[Selected excerpt]
= = =
My daughter’s twelfth-birthday party was a nightmare, a social train wreck. It was, of course, a sleepover. I still have the photos of the group at breakfast, seated around the dining room table: sluggish, cranky, ready to go home. And I was ready for them to go. There had been moments during the party the night before when I wanted to send them all packing instantly. “Get out,” I wanted to shout. “You’re all mean! You’re all horrible.”

My daughter, Joanna, now sixteen, has long since forgotten that party. It’s ancient history to her; she has moved on with her life. When I reminded her recently of the events of that night, she gave a shrug of acknowledgment and went back to what she was doing. I can’t forget it that easily.

Let me set the scene—time, place, and characters—for the drama. Joanna’s birthday is in late June. That’s a good month for birthdays, close enough to the end of the school year so that most of the kids you might want to invite are still around town. At the same time, late-June birthdays don’t conflict with the inevitable round of end-of-school events. Best of all, the weather is usually good, which means we can hold a swimming party in our backyard, which borders a lake. When Joanna was nine or ten years old all we needed to throw a successful birthday party were some water balloons, a dock for kids to jump off, and of course cake and ice cream. But parties for twelve-year-olds are a lot more complicated than swimming and cake.

My wife, Theresa, and I had a sense of foreboding about the party when we saw Joanna’s guest list. That year our daughter was leaving her public school to go to a private school that offered extensive support for her reading difficulties. Her departure made it inevitable that she was going to lose some friends. Her final social gesture as she left her public school was to invite the entire cool group from her class to her birthday party.

One girl who came to the party was Maria. Maria, like Joanna, was a little different from the mainstream of the class. Her mother was Irish Catholic, her father Korean. They represented an unusual diversity in the town. Maria wasn’t absolutely at the center of the cool group either, but she was eager to be, and we had sensed in the past that Maria felt competitive with Joanna. Therein lies the tale of the birthday party.
= = =
[Material]
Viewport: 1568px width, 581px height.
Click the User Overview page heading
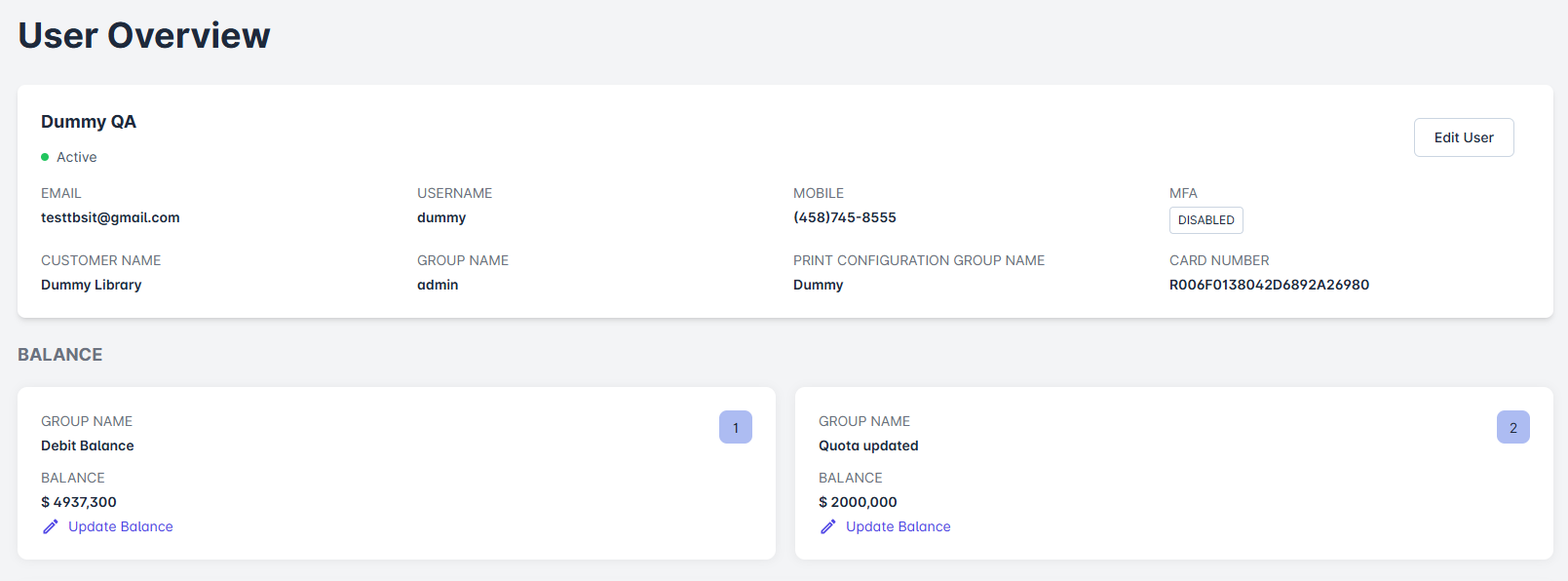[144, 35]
= = =
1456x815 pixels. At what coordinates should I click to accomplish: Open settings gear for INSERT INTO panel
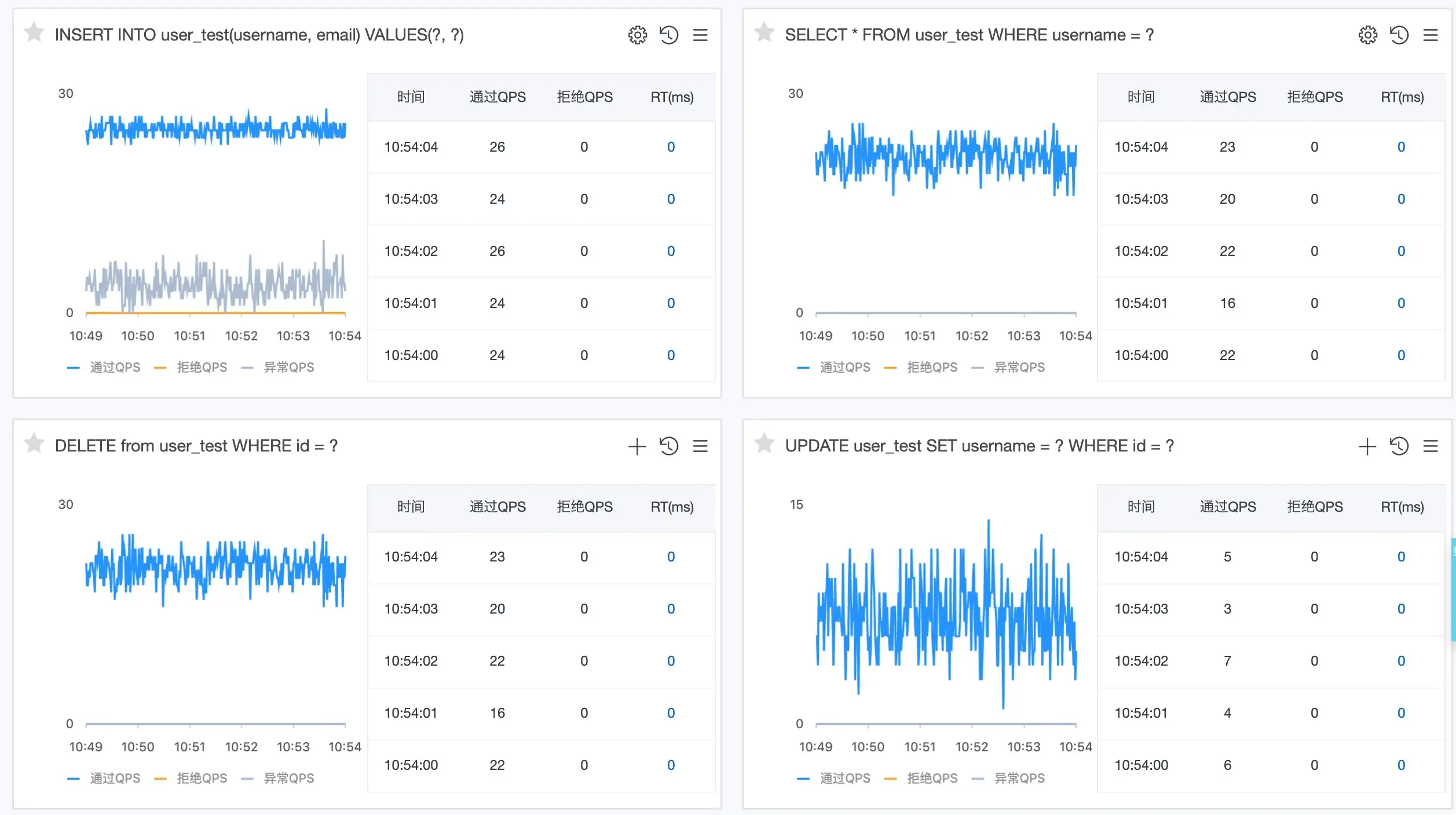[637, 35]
= = =
[Short task 1] Translate this sentence from the birthday-party passage into Spanish: "My daughter, Joanna, now sixteen, has long since forgotten that party."
[Short task 2] According to the birthday-party passage, what kind of school was Joanna moving to that year?
Work only from the birthday-party passage, not from the records.

[Correct answer 1] Mi hija, Joanna, que ahora tiene dieciséis años, olvidó esa fiesta hace mucho tiempo.

[Correct answer 2] A private school that offered extensive support for her reading difficulties.